▶ _ACTIVITY_: Two lines below mark the span: the one containing "Miksi korjata tai huoltaa? (128, 2004)" and the one containing "AIDE-TUOTTEET (152, 154)". Set down both, plus every line between, exactly as they stand, and nothing else.

Data extracted from a collection

::::::::

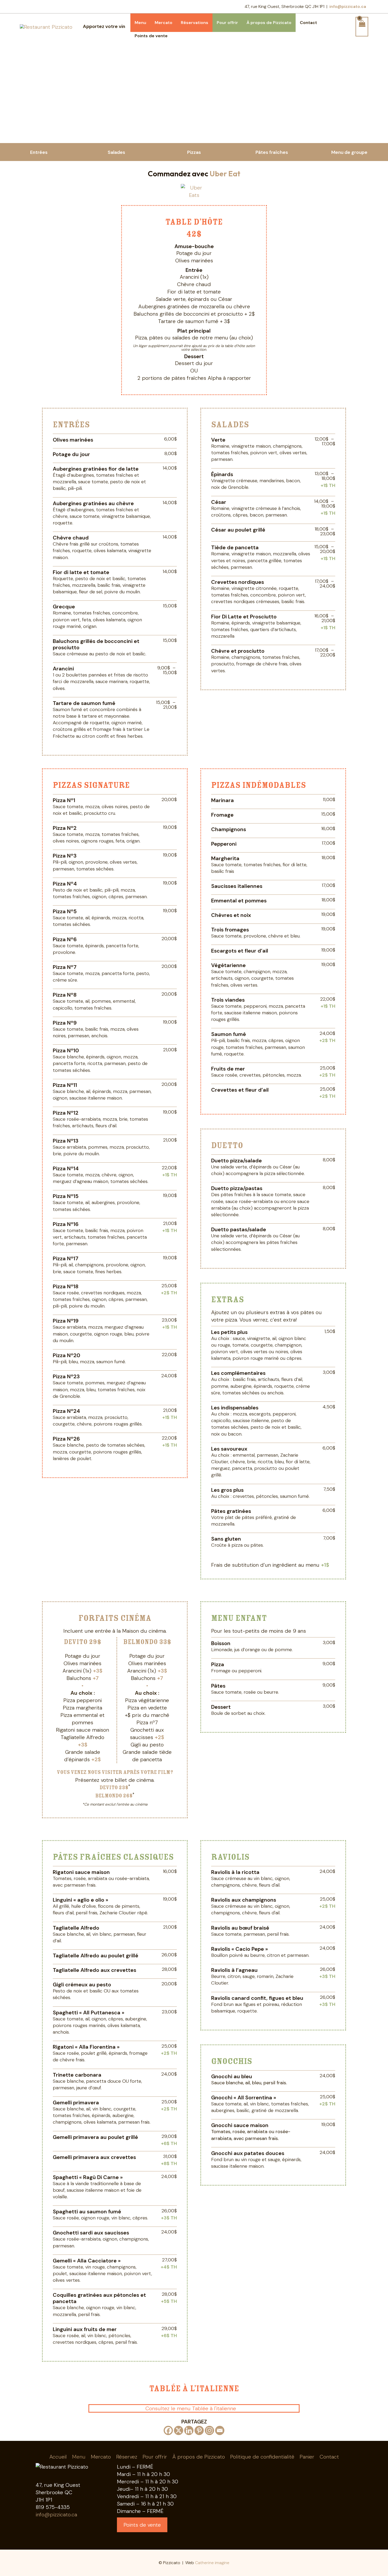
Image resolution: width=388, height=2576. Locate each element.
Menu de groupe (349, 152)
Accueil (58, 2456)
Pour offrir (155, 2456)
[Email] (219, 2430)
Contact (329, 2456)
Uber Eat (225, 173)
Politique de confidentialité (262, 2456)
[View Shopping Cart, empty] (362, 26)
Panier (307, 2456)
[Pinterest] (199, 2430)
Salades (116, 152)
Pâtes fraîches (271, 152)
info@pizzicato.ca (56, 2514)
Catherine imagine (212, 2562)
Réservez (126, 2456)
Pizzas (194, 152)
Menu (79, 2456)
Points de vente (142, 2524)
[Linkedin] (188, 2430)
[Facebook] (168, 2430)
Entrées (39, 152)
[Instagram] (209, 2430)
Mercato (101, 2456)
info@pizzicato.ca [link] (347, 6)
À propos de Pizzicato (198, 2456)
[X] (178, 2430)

::::::::

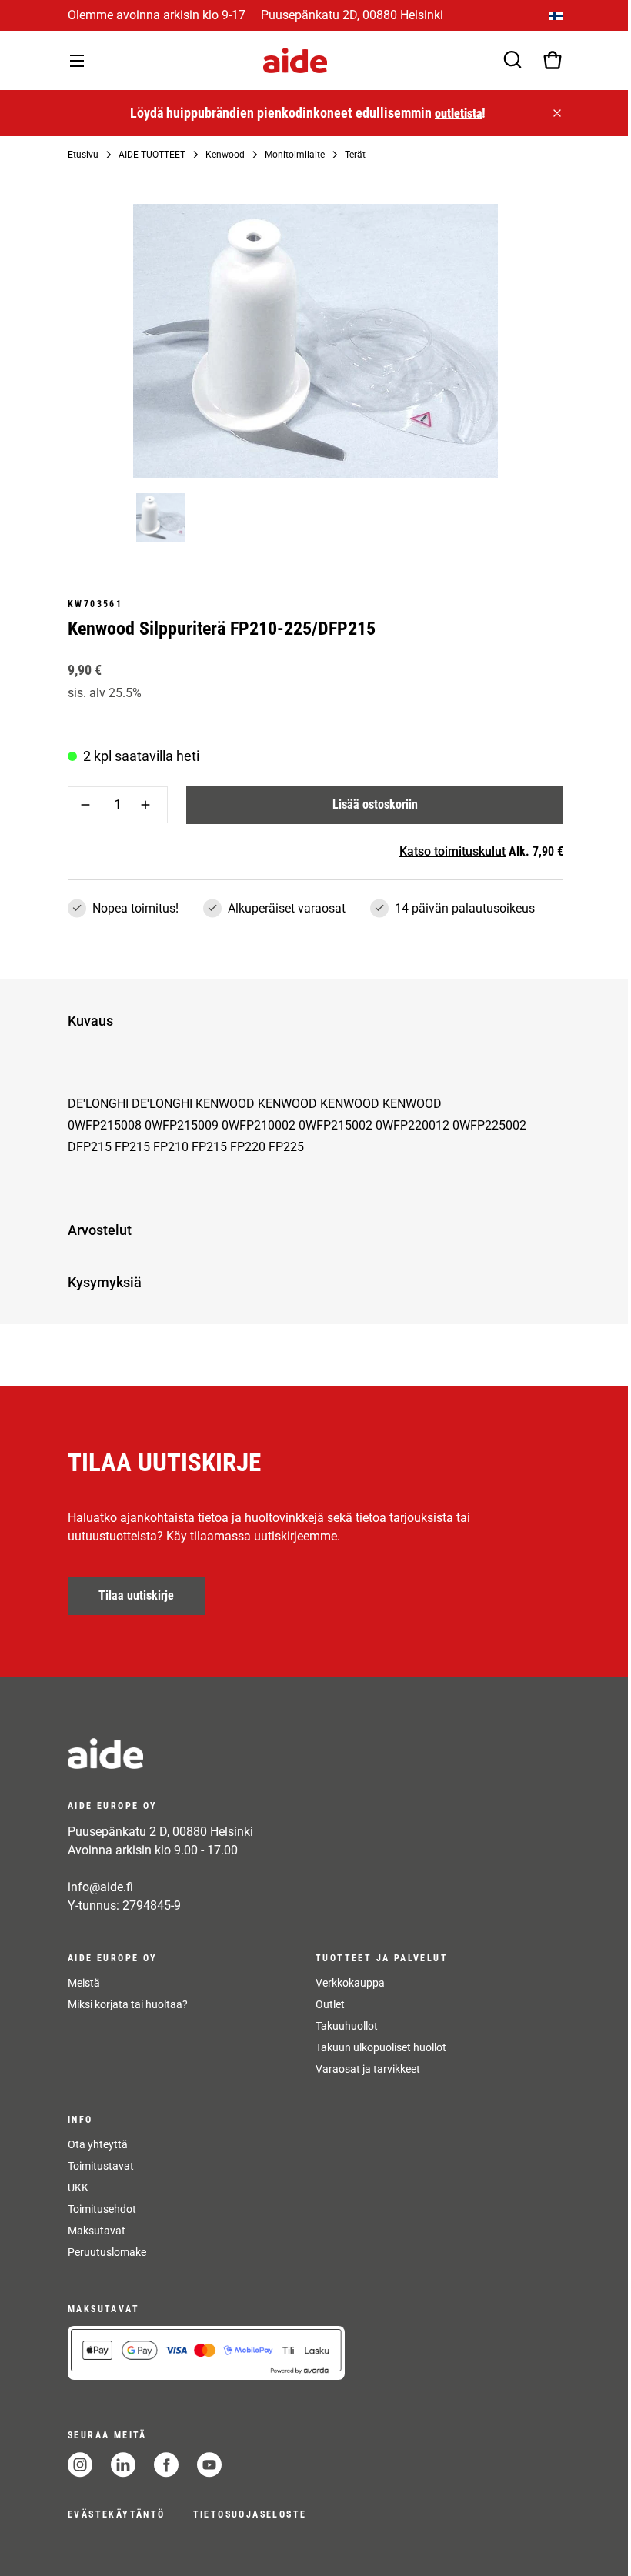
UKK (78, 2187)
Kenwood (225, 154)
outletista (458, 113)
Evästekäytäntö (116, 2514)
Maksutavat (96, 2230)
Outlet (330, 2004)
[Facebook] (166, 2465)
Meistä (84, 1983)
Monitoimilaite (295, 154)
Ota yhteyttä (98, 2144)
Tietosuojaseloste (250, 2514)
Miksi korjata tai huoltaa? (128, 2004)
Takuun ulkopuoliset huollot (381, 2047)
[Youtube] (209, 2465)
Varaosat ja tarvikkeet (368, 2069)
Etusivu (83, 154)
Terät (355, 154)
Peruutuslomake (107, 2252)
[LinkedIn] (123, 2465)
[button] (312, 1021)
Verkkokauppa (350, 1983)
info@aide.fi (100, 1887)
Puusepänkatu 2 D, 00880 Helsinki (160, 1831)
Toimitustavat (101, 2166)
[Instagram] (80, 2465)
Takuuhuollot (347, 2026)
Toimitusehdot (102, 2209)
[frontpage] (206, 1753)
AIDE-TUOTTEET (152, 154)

::::::::

▶ _WRITTEN ANSWER_:
Miksi korjata tai huoltaa? (128, 2004)
Takuun ulkopuoliset huollot (381, 2047)
[Youtube] (209, 2465)
Varaosat ja tarvikkeet (368, 2069)
Etusivu (83, 154)
Terät (355, 154)
Peruutuslomake (107, 2252)
[LinkedIn] (123, 2465)
[button] (312, 1021)
Verkkokauppa (350, 1983)
info@aide.fi (100, 1887)
Puusepänkatu 2 D, 00880 Helsinki (160, 1831)
Toimitustavat (101, 2166)
[Instagram] (80, 2465)
Takuuhuollot (347, 2026)
Toimitusehdot (102, 2209)
[frontpage] (206, 1753)
AIDE-TUOTTEET (152, 154)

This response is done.